REPUBLIKA.CO.ID, JAKARTA— Istilah malam jumat (maljum) jamak dipahami sebagai waktu afhdaliyah (utama) untuk menunaikan hajat biologis suami istri. Benarkah demikian?
Sebenarnya, jika merujuk sejumlah hadits dan penjelasan ulama, yang demikian ada dasarnya. Dalam tradisi Islam, pengertian malam Jumat, berarti sudah memasuki hari Jumat merujuk pada sistem penanggalan qamariyah.
Namun memang, yang perlu diperhatikan justru, kemudian, jangan sampai sunnah tersebut justru malah meruntuhkan kewajiban, semisal terlewat dari melaksanakan sholat subuh. Berikut ini sejumlah dalil tentang keutamaan berhubungan intim suami istri pada hari Jumat.
Pertama
عن أبي هريرة رضي الله عنه أن رسول الله صلى الله عليه وسلم قال: "من اغتسل يوم الجمعة غسل الجنابة ثم راح في الساعة الأولى فكأنما قرَّب بَدَنة، ومن راح في الساعة الثانية فكأنما قرَّب بقرة، ومن راح في الساعة الثالثة فكأنما قرَّب كبشًا أقرن، ومن راح في الساعة الرابعة فكأنما قرَّب دجاجة، ومن راح في الساعة الخامسة فكأنما قرَّب بيضة، فإذا خرج الإمام حضرت الملائكة يستمعون الذكر"

## CUPLIKAN BARIS

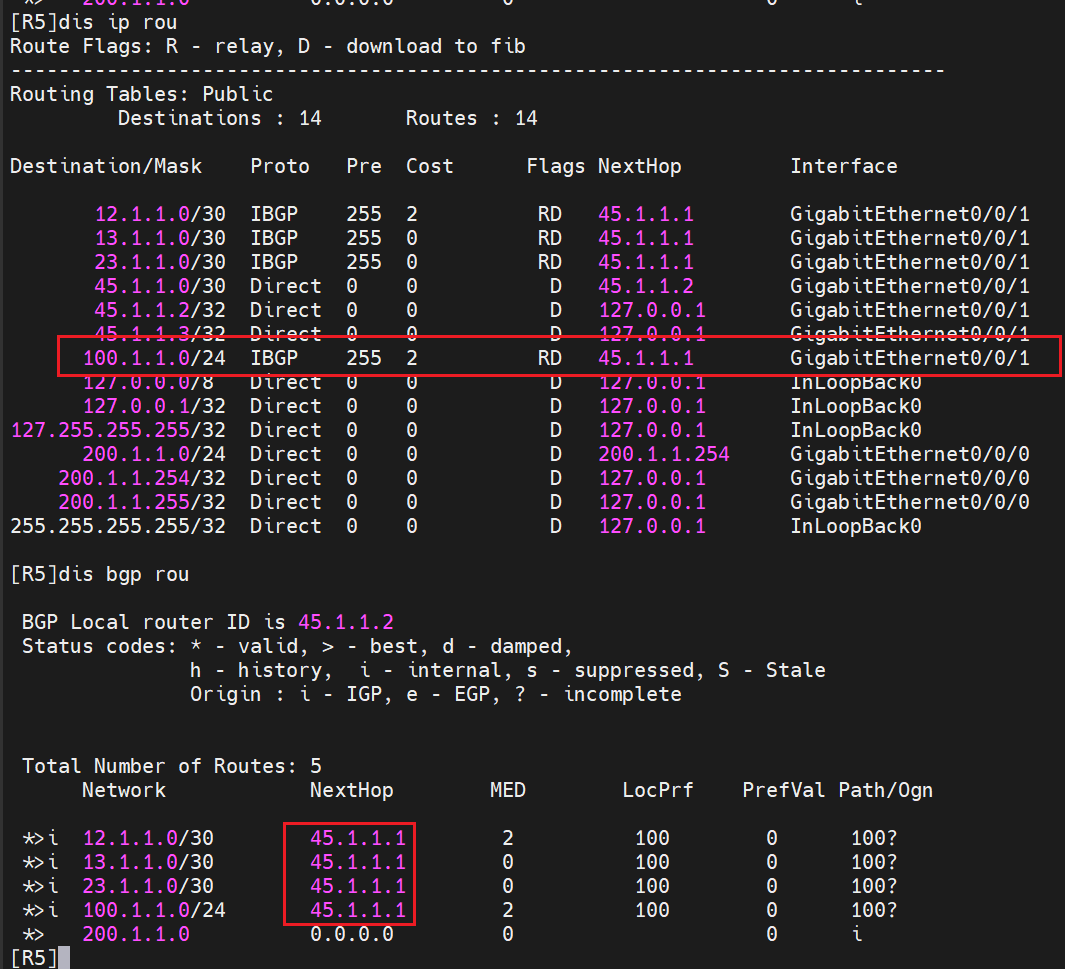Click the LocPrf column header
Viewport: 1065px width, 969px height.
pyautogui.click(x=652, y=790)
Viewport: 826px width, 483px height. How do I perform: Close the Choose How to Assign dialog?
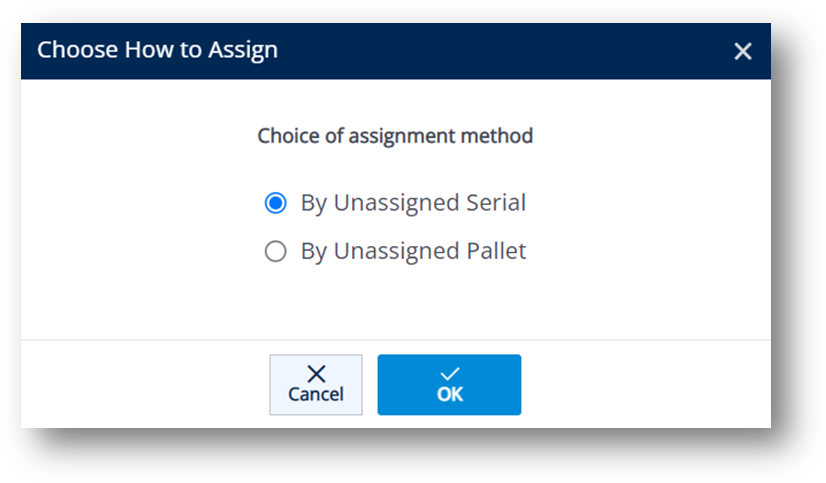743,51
...
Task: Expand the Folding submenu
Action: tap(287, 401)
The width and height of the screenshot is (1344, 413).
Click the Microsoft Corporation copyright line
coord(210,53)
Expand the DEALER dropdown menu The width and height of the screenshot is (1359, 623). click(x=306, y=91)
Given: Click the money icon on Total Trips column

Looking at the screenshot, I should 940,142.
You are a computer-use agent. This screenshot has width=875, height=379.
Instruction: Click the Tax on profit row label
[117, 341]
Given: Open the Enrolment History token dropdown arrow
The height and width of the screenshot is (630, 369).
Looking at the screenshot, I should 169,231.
==
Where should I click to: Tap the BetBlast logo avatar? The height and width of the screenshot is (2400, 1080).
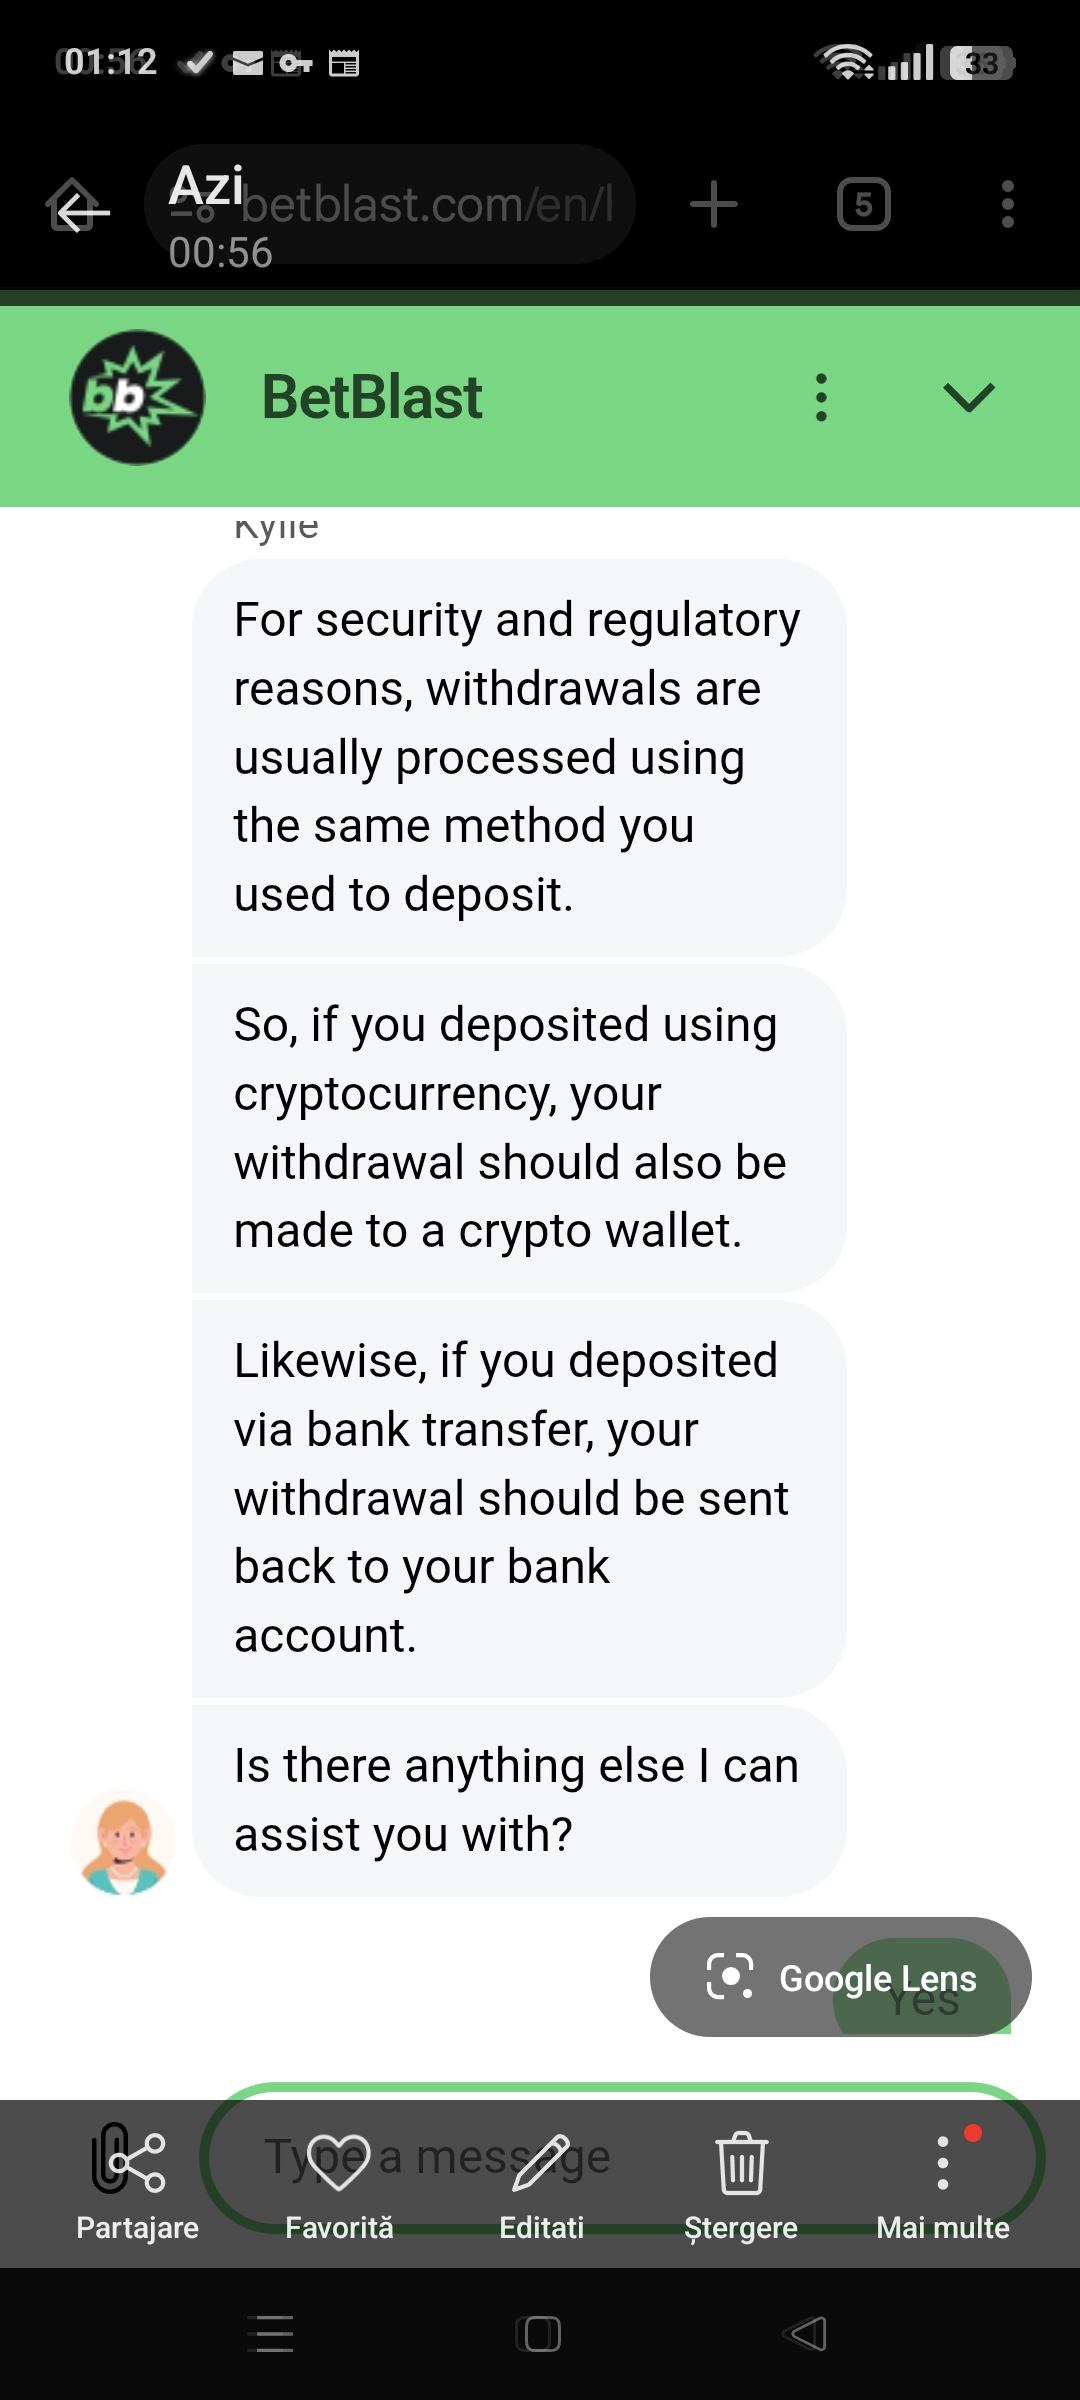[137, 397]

## TUGAS KERJA A
Menurut kutipan pilihan, apa pengertian malam Jumat dalam tradisi Islam?
## TUGAS KERJA B
Jelaskan dalam satu sampai tiga kalimat mengapa kutipan pilihan menyatakan bahwa anggapan malam Jumat sebagai waktu utama hubungan suami istri memiliki dasar.
## TUGAS KERJA C
Tuliskan ulang seluruh bagian kutipan pilihan mulai dari "Sebenarnya, jika merujuk" terus sampai ke "pada hari Jumat.".
Baris-baris di atas tidak diperlukan untuk mengerjakan tugas ini.

## AREA JAWABAN A
Malam Jumat berarti sudah memasuki hari Jumat, merujuk pada sistem penanggalan qamariyah.

## AREA JAWABAN B
Anggapan itu memiliki dasar karena merujuk pada sejumlah hadits dan penjelasan ulama. Selain itu, dalam tradisi Islam malam Jumat sudah terhitung sebagai hari Jumat menurut penanggalan qamariyah.

## AREA JAWABAN C
Sebenarnya, jika merujuk sejumlah hadits dan penjelasan ulama, yang demikian ada dasarnya. Dalam tradisi Islam, pengertian malam Jumat, berarti sudah memasuki hari Jumat merujuk pada sistem penanggalan qamariyah.
Namun memang, yang perlu diperhatikan justru, kemudian, jangan sampai sunnah tersebut justru malah meruntuhkan kewajiban, semisal terlewat dari melaksanakan sholat subuh. Berikut ini sejumlah dalil tentang keutamaan berhubungan intim suami istri pada hari Jumat.